While critical opinion was largely favorable, some critics decried a perceived crypto-militarism implicit in the material.
Describing “Taking Chance” as “a powerful statement about duty and honor” and “a work of transcendent sorrow and infinite dignity,” the New York Post’s Kyle Smith mocked movie blogger Jeffrey Wells for writing that it “sells the honor and glory of combat death in a ‘sensitive’ way that is not only cloying but borders on hucksterish” and is “a kind of obscenity.”
Mr. Wells doubled down after Mr. Smith’s column, writing at his site, Hollywood Elsewhere, that “[. . . ] you can’t honor a tragically fallen soldier without paying a kind of oblique respect to the conflict he fell in. There’s no separating the two, and the people standing up for this film know this full well. ‘Taking Chance’ gives voice to red-state sentiments about the valor of war.”
Another film that examines the “valor of war” through the prism of Iraq is about to dip a toe in box office waters, and its fate will provide another test of audience interests.
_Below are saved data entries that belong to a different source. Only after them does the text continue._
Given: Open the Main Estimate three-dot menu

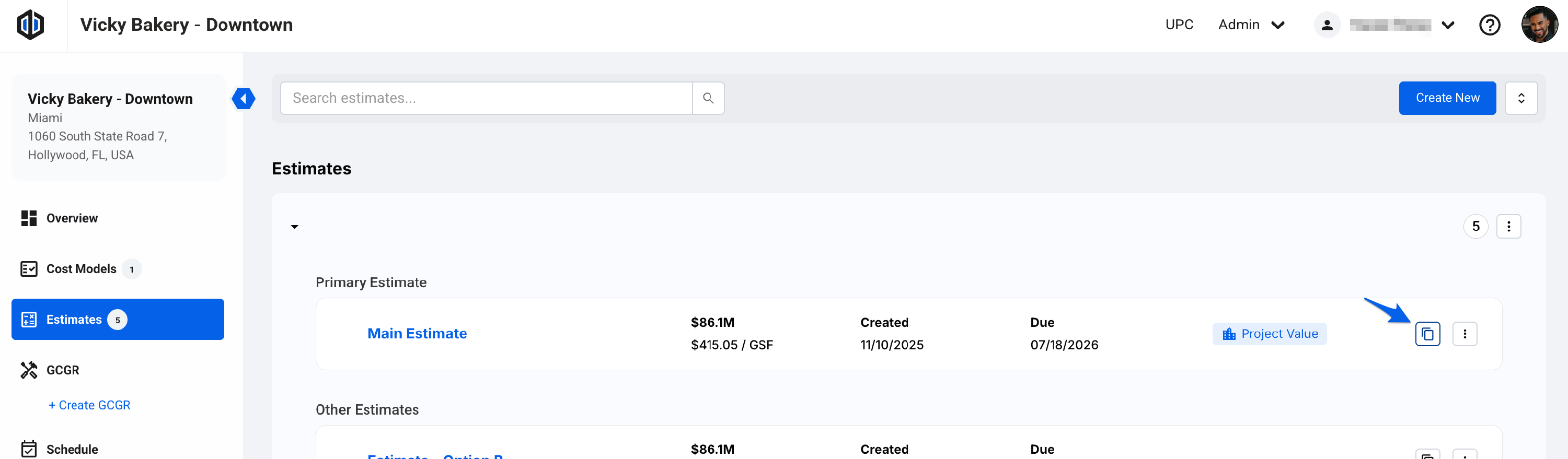Looking at the screenshot, I should [x=1465, y=334].
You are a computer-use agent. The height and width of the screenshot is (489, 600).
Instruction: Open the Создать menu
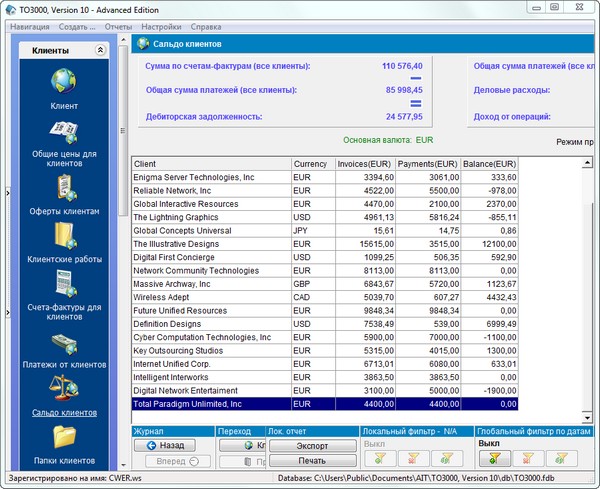tap(77, 26)
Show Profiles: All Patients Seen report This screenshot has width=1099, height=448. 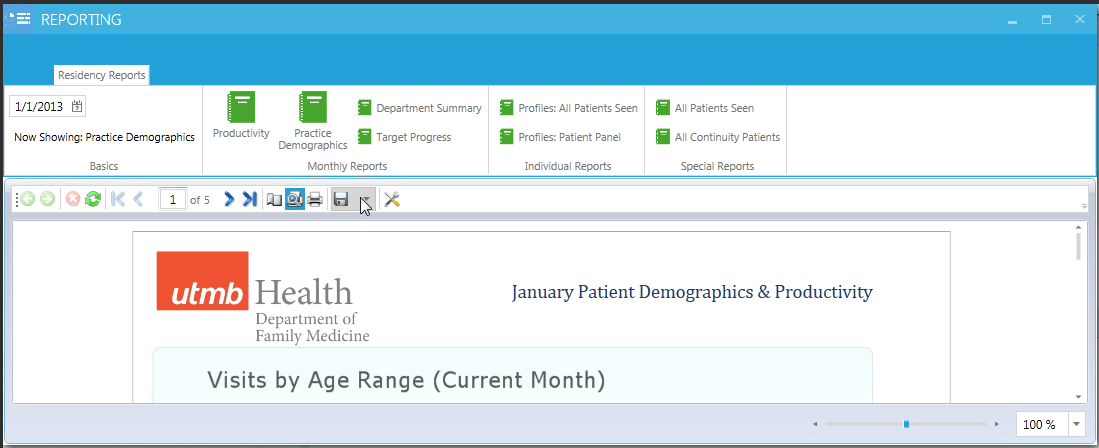pos(568,108)
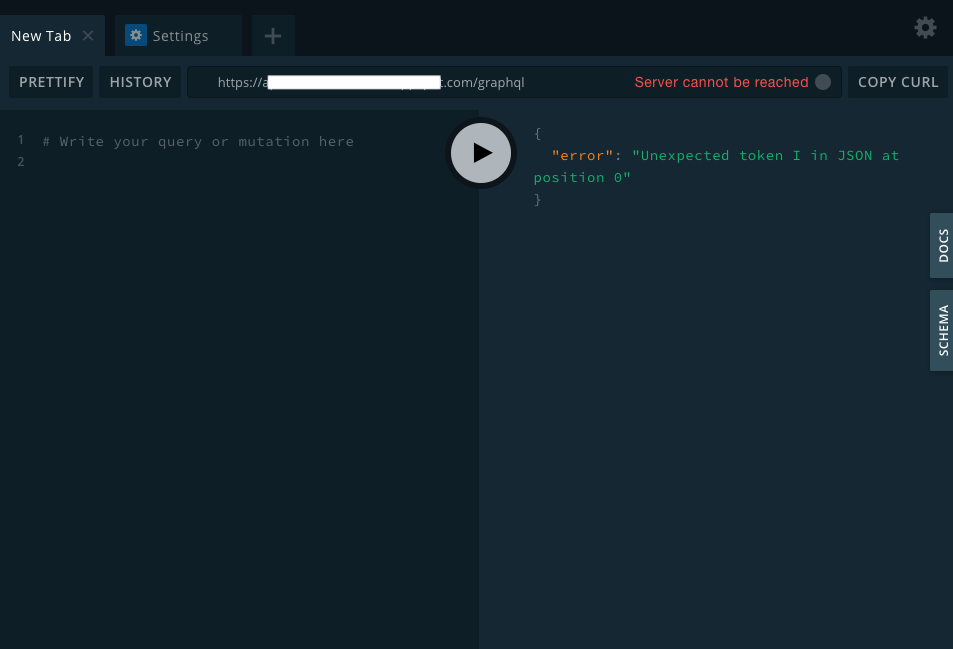Expand the DOCS side panel
The height and width of the screenshot is (649, 953).
[942, 246]
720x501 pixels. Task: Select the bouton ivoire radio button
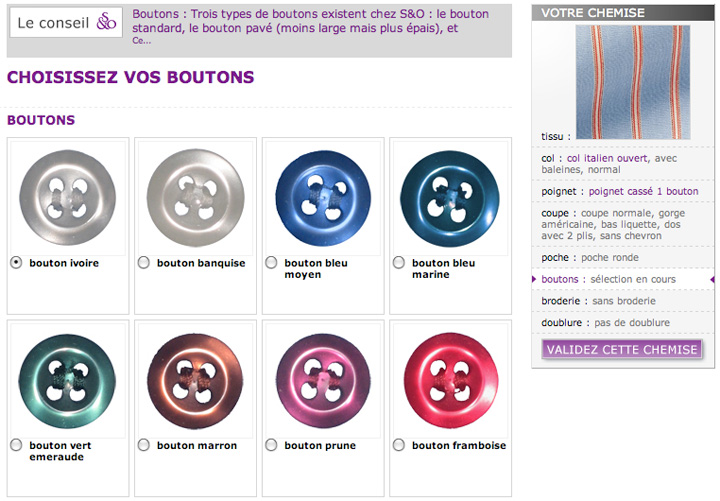[16, 263]
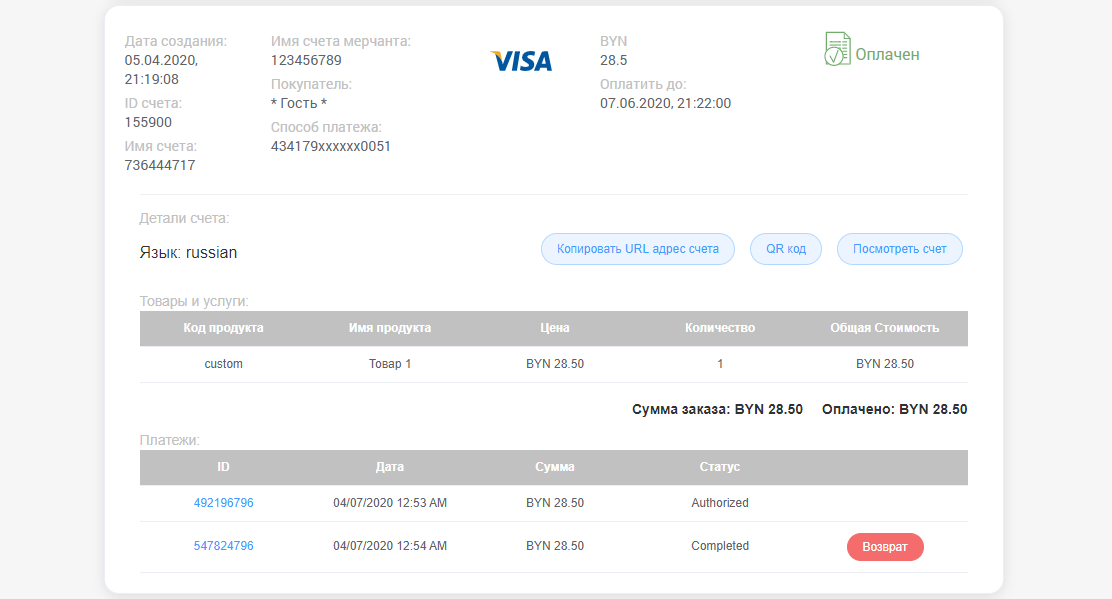This screenshot has height=599, width=1112.
Task: Click the Посмотреть счет button
Action: point(899,249)
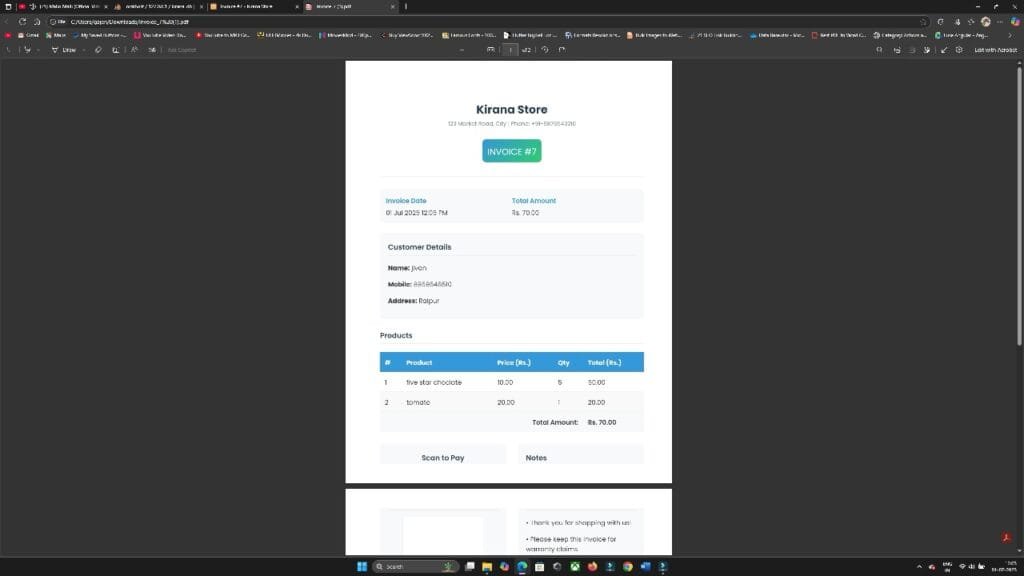
Task: Click the Windows taskbar search box
Action: click(x=410, y=566)
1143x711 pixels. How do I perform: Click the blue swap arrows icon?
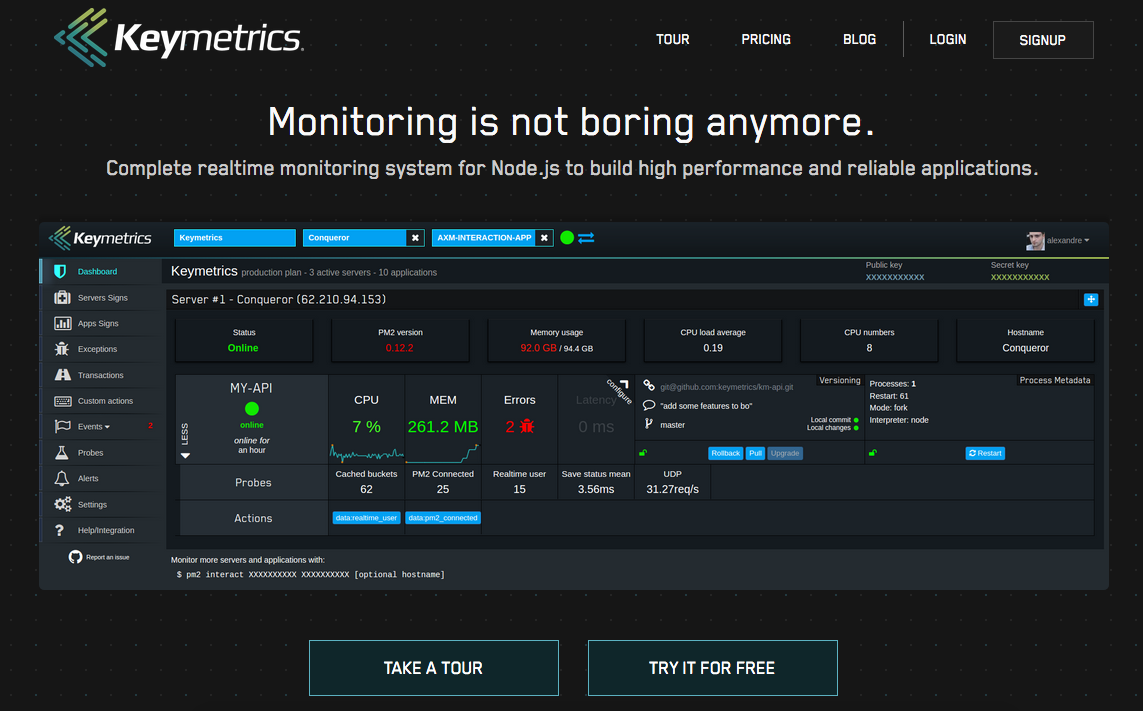tap(586, 238)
“Brothers at War” opens today in Washington, Chicago, and three locales with heavy military populations: Columbus, Ga.; Fayetteville, N.C.; and Jacksonville, N.C. Director Jake Rademacher and actor Gary Sinise, executive producer on the film, hope that the documentary will confirm public interest in learning about military lives unfiltered through the lens of an unfriendly media.
Telling the story of his two brothers in the Army, Isaac and Joe, and the effect that the war has had on them and their family’s lives, Mr. Rademacher travels to Iraq, embedding first with Isaac’s long distance recon unit and then with a squad of snipers in order to understand where his brothers are coming from. In so doing, he has brought to the screen a perspective on military life that has been absent for much of the Iraq war: that of the grunt and his family.
“There seemed to be a pretty big discrepancy between what I was watching on the news and what they were telling me from the front lines,” Mr. Rademacher says. “What’s a little frustrating for [the soldiers] is that it’s very focused on the body count and if there is an explosion that day somewhere — and that’s pretty much the end of it.”
Mr. Sinise, a veteran of many USO tours, was struck by the movie’s unique point of view. “I’ve been going to Iraq since ‘03 and always have seen a different side of the story than what is constantly portrayed on the news,” he says.
For their part, Mr. Sinise and Mr. Rademacher have tried to distance the film from questions of politics or the justness of the Iraq war, just as HBO did with “Taking Chance.”
“This is just a truthful, personal look at military service, military families, about what’s going on in Iraq,” says Mr. Sinise.
“It doesn’t really take a political perspective, but it’s told from [the point of view of] a family member who wants to know the truth,” adds Mr. Rademacher.
Those in the industry will be watching the box office take of “Brothers at War” this weekend (and next, when distributor Samuel Goldwyn Films expands it to 25 markets), curious to see whether or not there’s a market for a movie with a sympathetic take on the troops.
Capt. Isaac Rademacher (above left) talks with his brother, director and producer Jake Rademacher, in “Brothers at War.” Kevin Bacon (below) appears in the highly rated HBO war film “Taking Chance.”